* Begin TEXT EXCERPT *
Allowing a third party NSA to create circuits on an exchange to another networks port violoates the simple principle that an NSA should be in charge of the networks resources. This means that a network can no longer decicde how it wants to allocate its resources, which is pretty bad. There are some potential solutions to this like allocating a static vlan range to a certain network-network combination, but it is inefficient resource-wise.
Requiring a token is another possiblity, but adds much complexity, as the token must be aquired apriori. As there is no standard mechanism in place for acquiring these, it would often end up being a long-lived token with wide permissions, which is less than ideal security-wise.
The following presents a scheme that keeps the port under control by their respective NSA, doesn't require any static pre-allocation, and does not require any out-of-band token distribution. It can be seen as a standard mechanism for acquiring a token for setup. It does change the path setup flow somewhat, and requires special behavior for the exchange NSA, and the pathfinders using it. Finally it requires a control-level peering between the two NSAs responsible for the networks connecting to the exchange.
We have the following scenario:
Two networks: A & B One exchange: X
The networks connect to the exchange on port X.A and X.B.
NSA for network A, wants to setup a circuit from A to B over the exchange.
The NSA for the exchange knows the identities of the NSAs for Network A & B, but will only allow them to allocate resource on their port. Having an exchange NSA operate in this manner is essential, as networks should only be able to allocate resources on their own ports (I don't consider the exchange backplane to be an issue here, usally congestion happens on the links).
* End TEXT EXCERPT *
* Begin DATA LISTING *
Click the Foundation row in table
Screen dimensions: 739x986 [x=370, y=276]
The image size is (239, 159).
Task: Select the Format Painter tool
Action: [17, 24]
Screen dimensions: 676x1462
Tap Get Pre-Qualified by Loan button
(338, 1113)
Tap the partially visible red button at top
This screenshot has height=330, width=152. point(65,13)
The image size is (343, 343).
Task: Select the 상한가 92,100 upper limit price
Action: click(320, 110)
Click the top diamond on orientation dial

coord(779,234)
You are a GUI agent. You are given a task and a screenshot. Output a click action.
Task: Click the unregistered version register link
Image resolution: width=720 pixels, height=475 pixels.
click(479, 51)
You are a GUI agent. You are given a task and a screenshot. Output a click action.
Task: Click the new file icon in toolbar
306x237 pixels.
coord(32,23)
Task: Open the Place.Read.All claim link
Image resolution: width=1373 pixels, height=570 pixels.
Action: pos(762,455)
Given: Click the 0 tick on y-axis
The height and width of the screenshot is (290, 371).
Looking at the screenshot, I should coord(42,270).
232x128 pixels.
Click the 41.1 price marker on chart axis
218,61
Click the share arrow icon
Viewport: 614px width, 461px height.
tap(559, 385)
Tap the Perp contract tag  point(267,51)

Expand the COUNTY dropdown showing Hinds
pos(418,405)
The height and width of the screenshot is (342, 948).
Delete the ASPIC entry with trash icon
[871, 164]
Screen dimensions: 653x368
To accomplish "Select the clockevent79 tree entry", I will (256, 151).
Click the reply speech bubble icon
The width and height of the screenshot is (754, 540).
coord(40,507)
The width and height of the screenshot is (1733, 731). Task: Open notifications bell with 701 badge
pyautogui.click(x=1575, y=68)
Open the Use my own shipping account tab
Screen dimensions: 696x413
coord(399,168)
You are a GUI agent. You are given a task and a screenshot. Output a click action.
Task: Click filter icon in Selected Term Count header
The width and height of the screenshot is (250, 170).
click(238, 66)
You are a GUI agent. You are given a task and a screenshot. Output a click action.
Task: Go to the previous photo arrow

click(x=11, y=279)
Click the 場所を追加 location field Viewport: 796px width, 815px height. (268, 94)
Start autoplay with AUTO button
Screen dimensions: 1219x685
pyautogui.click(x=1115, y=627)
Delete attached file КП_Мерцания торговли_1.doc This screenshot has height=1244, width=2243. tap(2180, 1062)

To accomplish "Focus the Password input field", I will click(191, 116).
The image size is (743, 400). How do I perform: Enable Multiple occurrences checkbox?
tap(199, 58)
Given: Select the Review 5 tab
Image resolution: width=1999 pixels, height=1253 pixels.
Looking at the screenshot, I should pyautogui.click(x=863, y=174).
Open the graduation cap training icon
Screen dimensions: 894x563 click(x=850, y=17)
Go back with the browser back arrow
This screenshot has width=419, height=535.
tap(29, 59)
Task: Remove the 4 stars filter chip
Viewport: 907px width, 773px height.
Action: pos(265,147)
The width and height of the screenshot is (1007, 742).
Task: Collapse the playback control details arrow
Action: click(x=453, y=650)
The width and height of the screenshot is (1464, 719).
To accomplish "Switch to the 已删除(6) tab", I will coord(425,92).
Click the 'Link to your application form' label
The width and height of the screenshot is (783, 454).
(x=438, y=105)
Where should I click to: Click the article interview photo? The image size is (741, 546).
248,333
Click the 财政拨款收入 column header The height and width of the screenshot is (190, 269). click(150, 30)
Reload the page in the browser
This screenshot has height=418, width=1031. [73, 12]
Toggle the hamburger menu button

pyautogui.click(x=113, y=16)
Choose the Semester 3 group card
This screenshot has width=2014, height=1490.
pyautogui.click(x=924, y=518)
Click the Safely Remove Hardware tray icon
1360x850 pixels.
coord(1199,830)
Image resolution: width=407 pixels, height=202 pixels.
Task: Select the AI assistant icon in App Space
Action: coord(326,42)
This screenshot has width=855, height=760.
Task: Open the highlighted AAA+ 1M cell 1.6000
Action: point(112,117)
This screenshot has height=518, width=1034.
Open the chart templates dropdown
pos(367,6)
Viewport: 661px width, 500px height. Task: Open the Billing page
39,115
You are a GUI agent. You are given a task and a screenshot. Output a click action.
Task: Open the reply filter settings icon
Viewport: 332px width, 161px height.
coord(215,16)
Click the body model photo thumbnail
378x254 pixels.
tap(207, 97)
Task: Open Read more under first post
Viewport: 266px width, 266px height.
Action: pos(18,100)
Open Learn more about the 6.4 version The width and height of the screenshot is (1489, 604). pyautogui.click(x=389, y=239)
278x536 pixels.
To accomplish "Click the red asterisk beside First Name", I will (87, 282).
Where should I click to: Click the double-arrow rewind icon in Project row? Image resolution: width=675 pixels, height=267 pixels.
* End DATA LISTING *
» PROBLEM DESCRIPTION
Extend the text above on setting up circuits across an exchange, picking up right after its last sentence.

» EXERCISE RESULT
The circuit is setup on the following way:
NSA for Network A, requests a circuit on the exchange from port X.A to a logical/virtual STP, named X.IC (for interconnect) in this example. The NSA for X recognizes that NSA A has the right to allocate resouces on port X.A, and grants the request. The STP returned for X.IC, is not X.IC, but instead X.A with a label (or token) on it. This label is randomly generated, and cannot be guessed (it could be a UUID, but it doesn't matter).
Hereafter NSA A, makes a request to NSA B, with the newly created STP (with token), to create a circuit (could be tree or chain, doesn't matter), lets say it connect to B.P. NSA B will split this request up into two requests: One to NSA X for X.A to X.B (using the token, NSA X allow using X.A, and the NSA B is allowed to use X.B), and an internal link from X.B to B.P. When both requests have completed, a reply is send to NSA A.
A perhaps more comprehensible version of the example:
1: Request from NSA A to NSA X: Reserve: X.A -> X.IC Response: X.A -> X.A?token=a5cbdf88-73e0-11e4-a1b3-f0def14b5d43
2. Reserve from NSA A to NSA B: Reserve: X.A?token=a5cbdf88-73e0-11e4-a1b3-f0def14b5d43 -> B.P
2A: Request from NSA B to NSA X: Reserve: X.A?token=a5cbdf88-73e0-11e4-a1b3-f0def14b5d43 -> X.B Response: X.A - X.B
2B: NSA B Interal Reserve: Reserve: X.B -> X.P Response: X.B -> X.P
Response: X.A -> B.P
Using this schema we avoid the situation where third party NSAs can allocate resource on networks without going through the NSA of the network.
For the scheme to work, NSAs operating exchange points need to change the behavior of what they allow and how links are set up. Furthermore, they need to advertise this behaviour through their discovery service.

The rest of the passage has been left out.